◆ WHAT TO WORK ON ◆
After locating the line that contains "Where should I click to: Select", give that line and all the rest through the end of the entries again exactly, leaving the pictures out.
========
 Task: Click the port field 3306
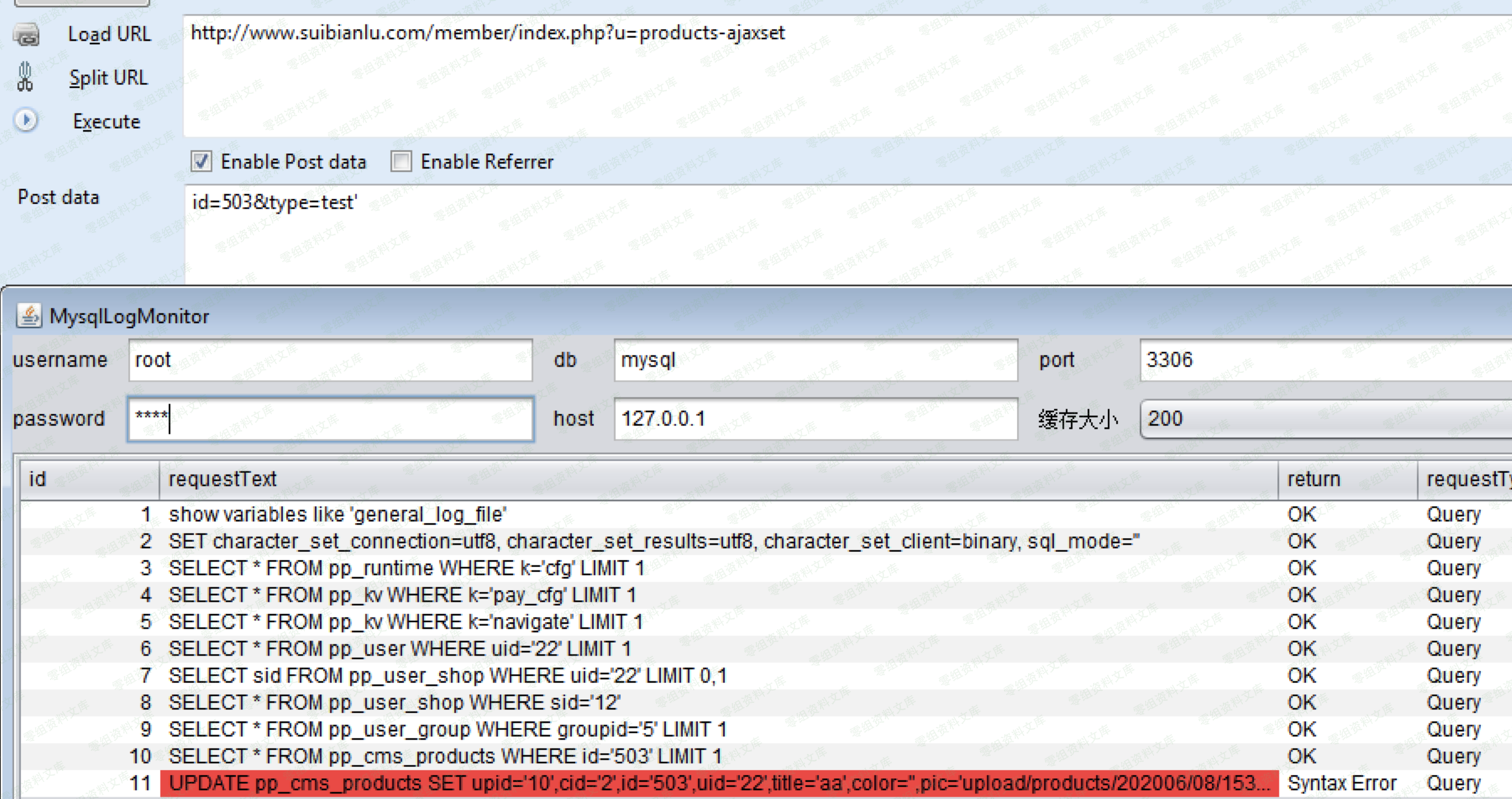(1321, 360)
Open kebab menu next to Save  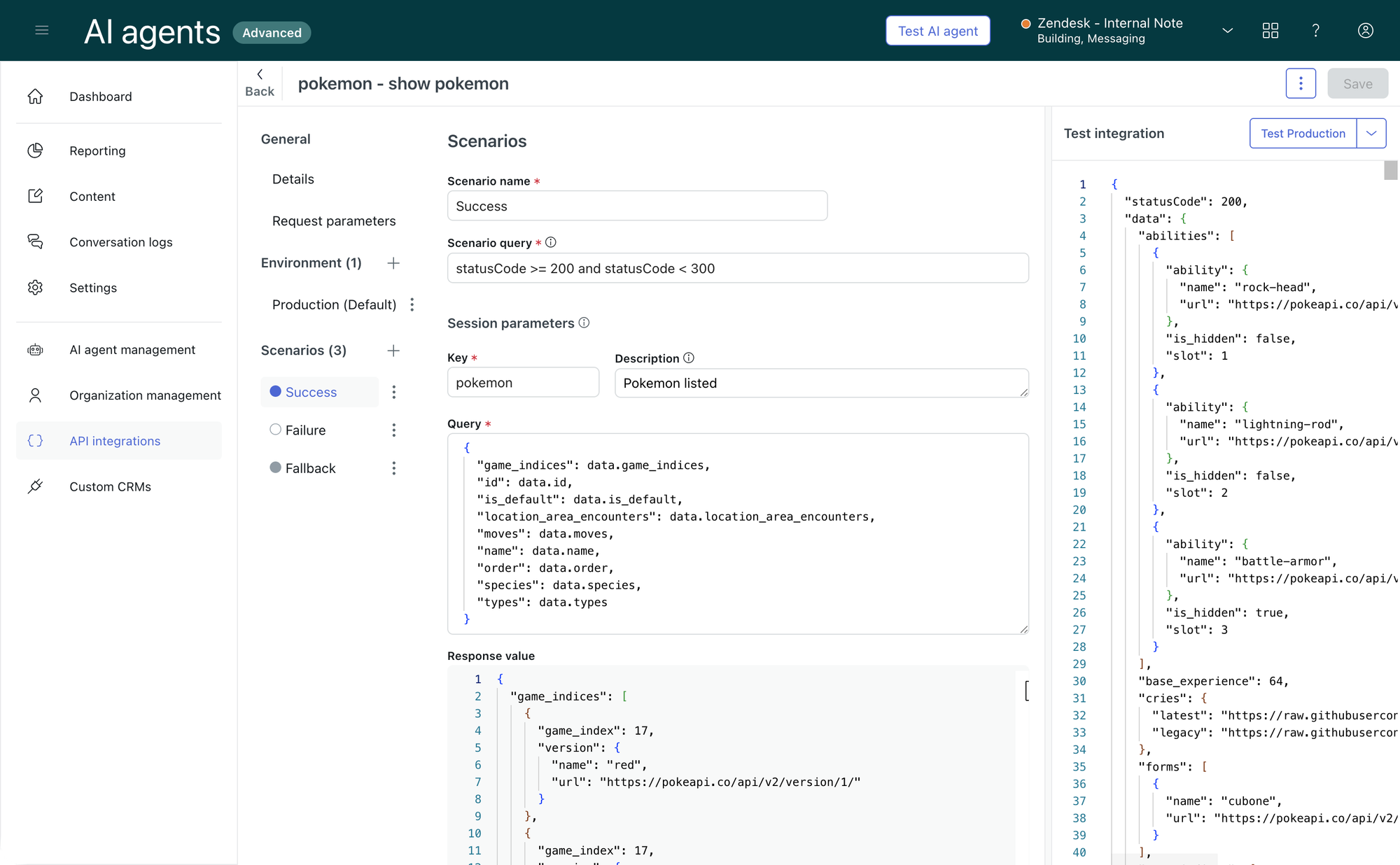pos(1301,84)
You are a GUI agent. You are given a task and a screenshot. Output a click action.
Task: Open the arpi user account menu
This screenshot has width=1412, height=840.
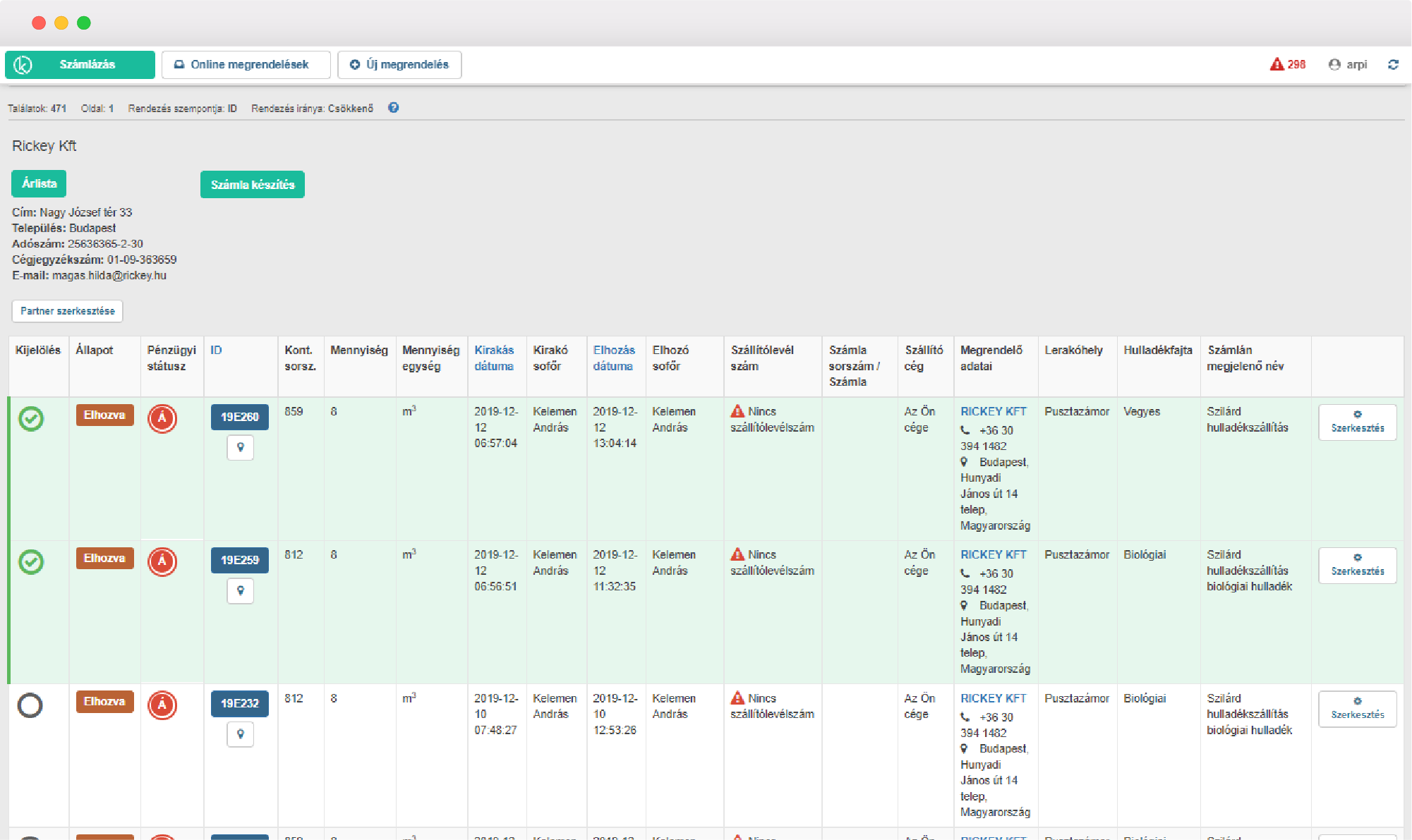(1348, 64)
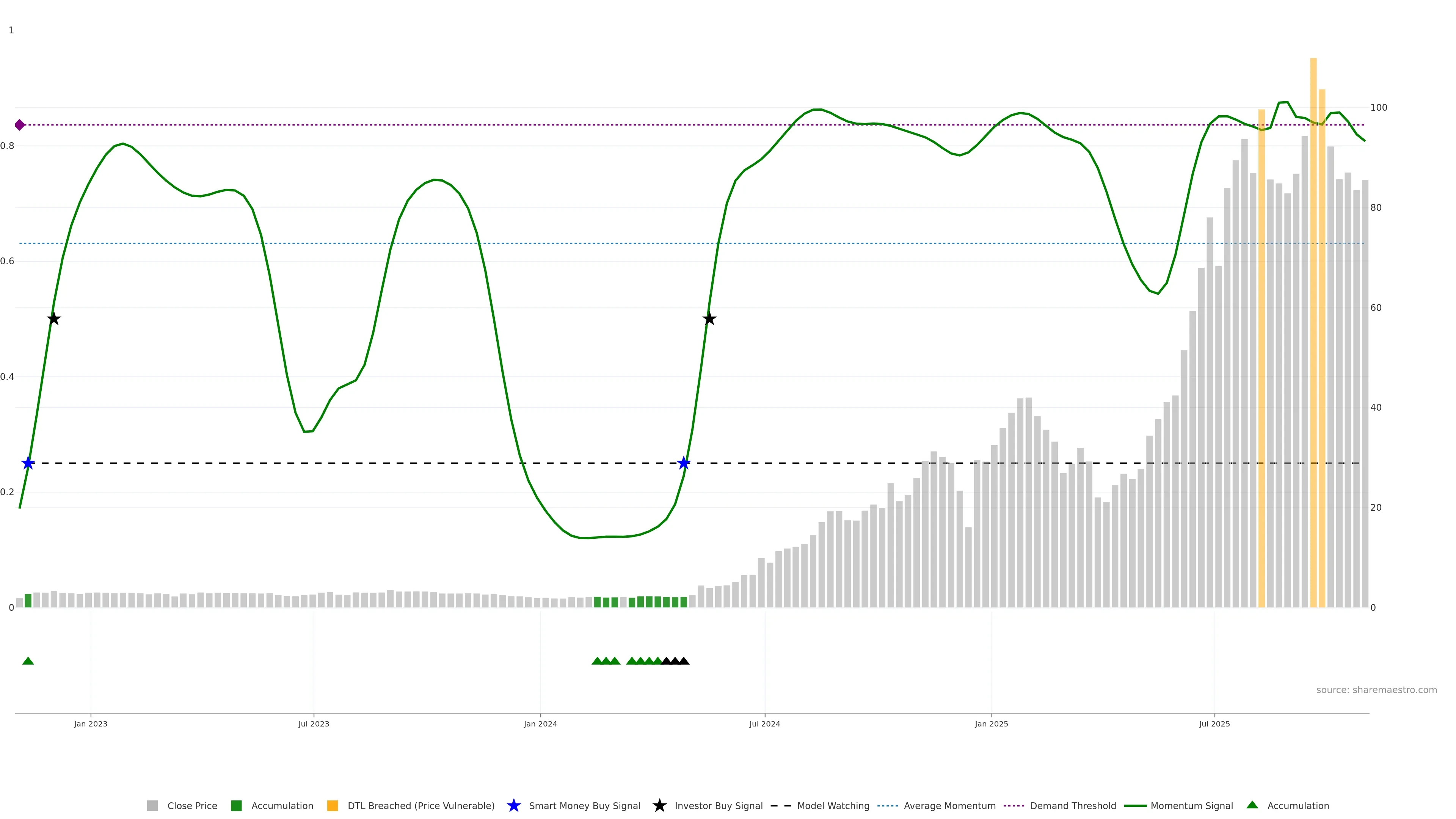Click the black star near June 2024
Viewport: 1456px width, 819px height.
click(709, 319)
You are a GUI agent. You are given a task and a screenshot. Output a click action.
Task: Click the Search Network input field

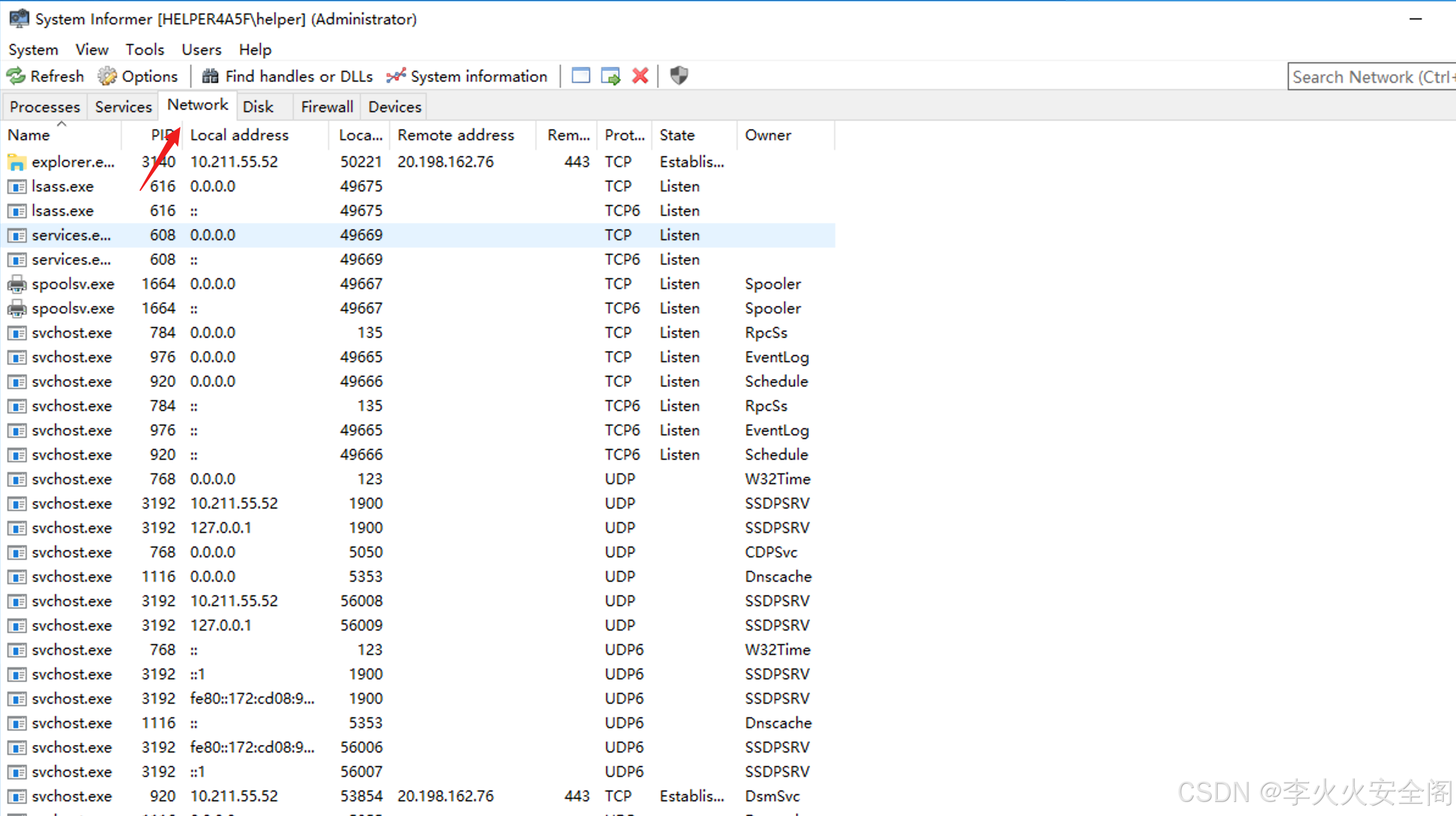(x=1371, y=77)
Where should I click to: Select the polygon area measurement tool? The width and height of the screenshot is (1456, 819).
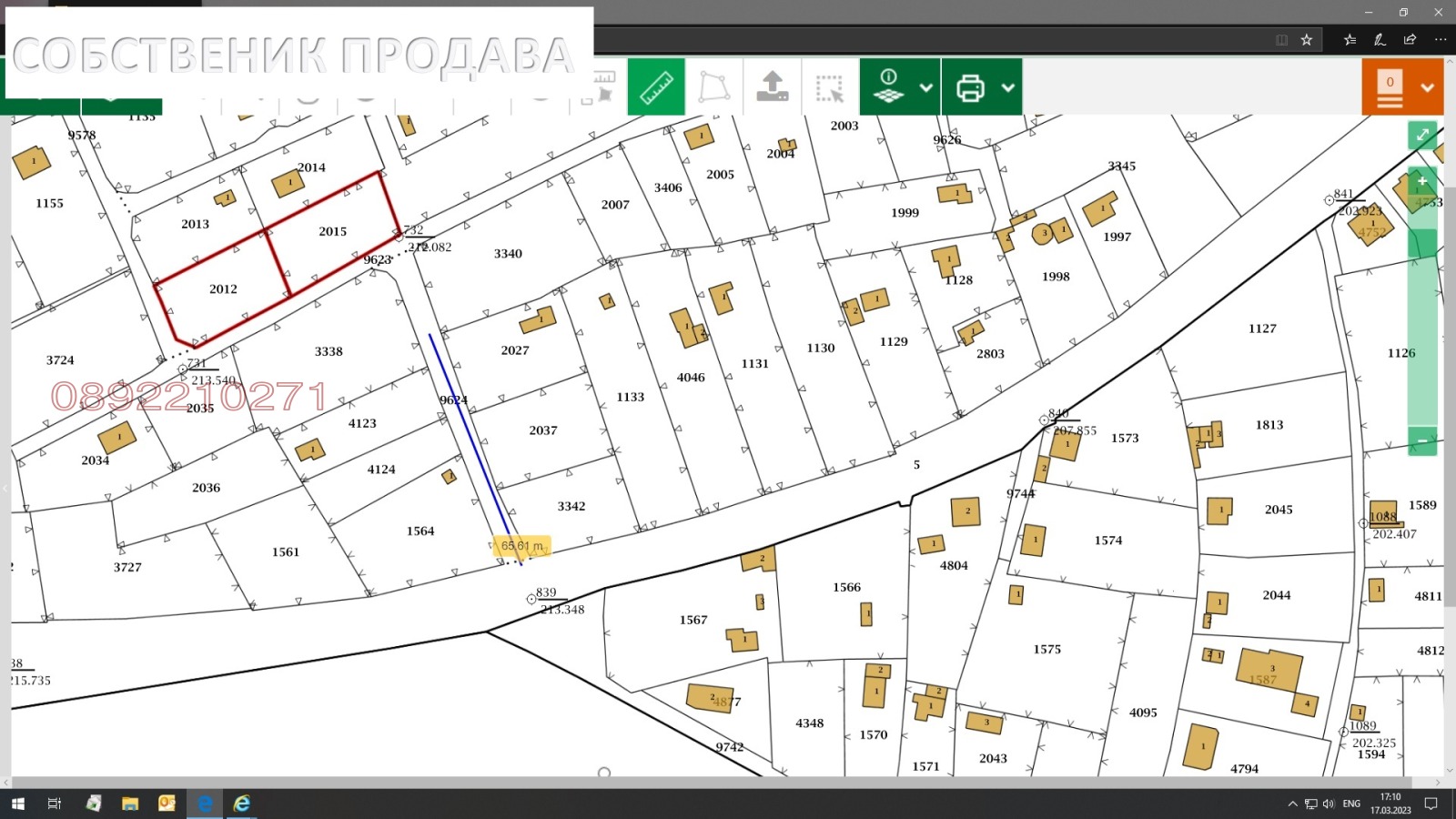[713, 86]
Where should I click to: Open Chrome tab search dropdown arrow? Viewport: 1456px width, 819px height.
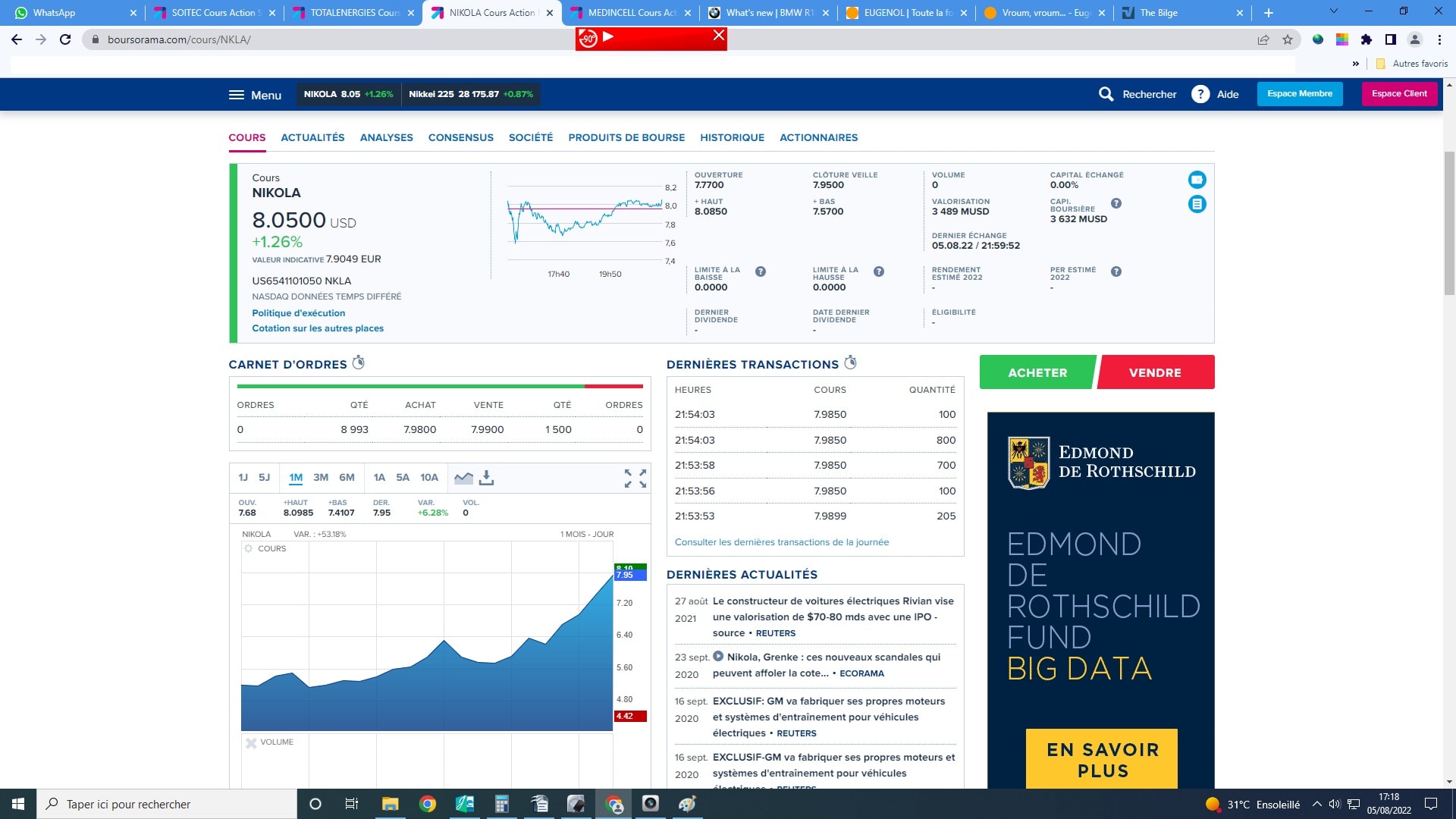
========
◆ TASK OUTPUT ◆
Where should I click to: Select the polygon area measurement tool? The width and height of the screenshot is (1456, 819).
[713, 86]
Where should I click to: Open Chrome tab search dropdown arrow? Viewport: 1456px width, 819px height.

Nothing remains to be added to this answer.